§ **GIVEN ENTRIES**:
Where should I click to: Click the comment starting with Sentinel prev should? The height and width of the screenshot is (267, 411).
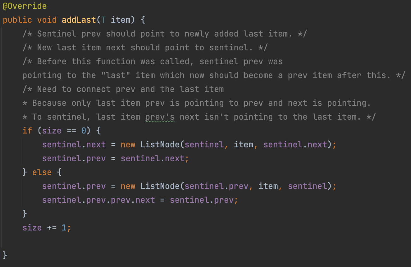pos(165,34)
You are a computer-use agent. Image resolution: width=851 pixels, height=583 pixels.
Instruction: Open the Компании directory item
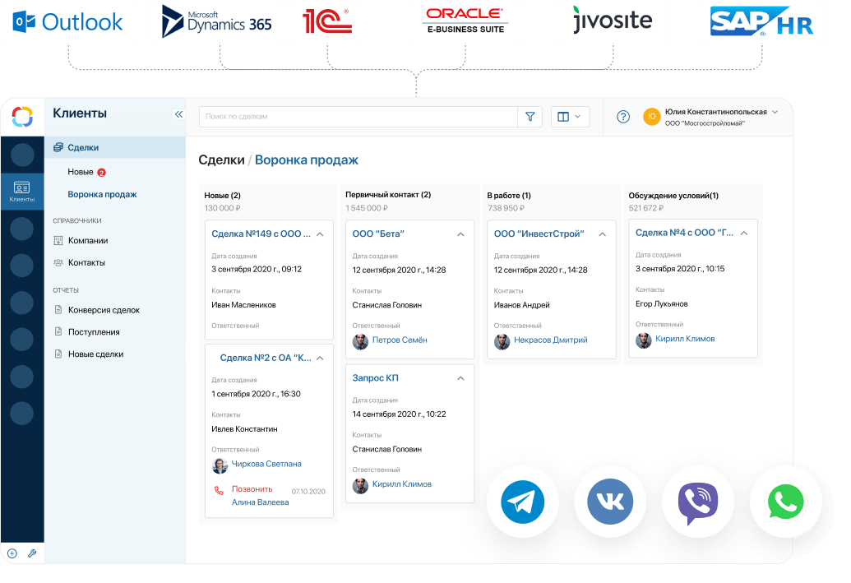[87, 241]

--

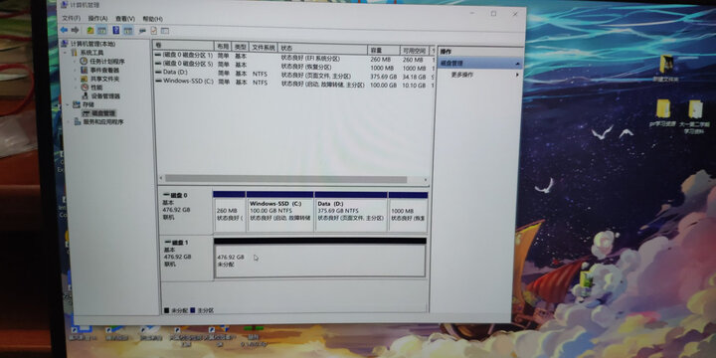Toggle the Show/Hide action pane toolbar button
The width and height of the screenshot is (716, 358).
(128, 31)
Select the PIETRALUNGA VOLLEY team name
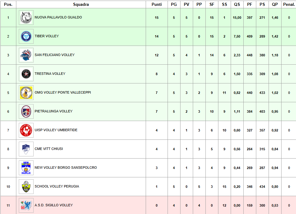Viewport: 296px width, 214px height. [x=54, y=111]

* * *

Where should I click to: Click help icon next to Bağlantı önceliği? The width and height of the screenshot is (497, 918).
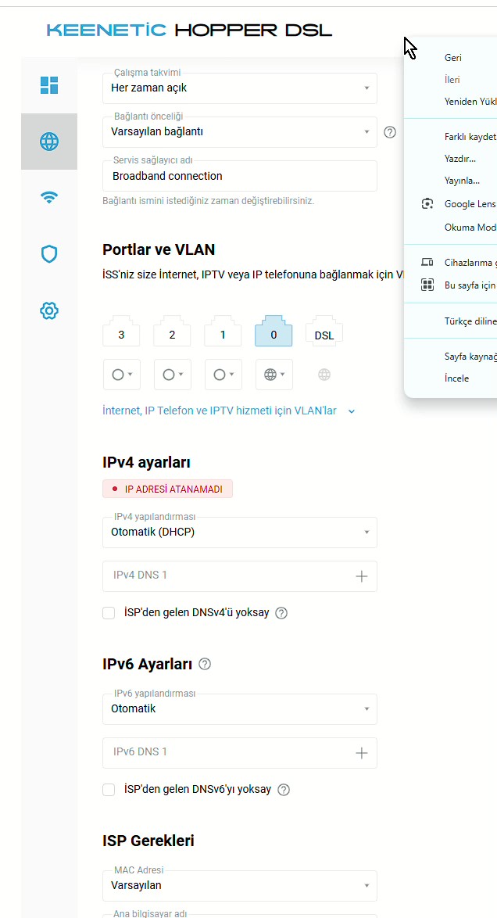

§ **EXERCISE AIM**: Range to copy from the records above: the line containing "Where should I click to: Click the" to the line containing "You are a computer-use", both included. Output those lines exactly and only those, skipping pictures.

§ **OUTPUT FOR THIS EXERCISE**:
Where should I click to: Click the comment starting with Sentinel prev should? The height and width of the screenshot is (267, 411).
pos(165,34)
You are a computer-use agent. Image resolution: width=851 pixels, height=583 pixels.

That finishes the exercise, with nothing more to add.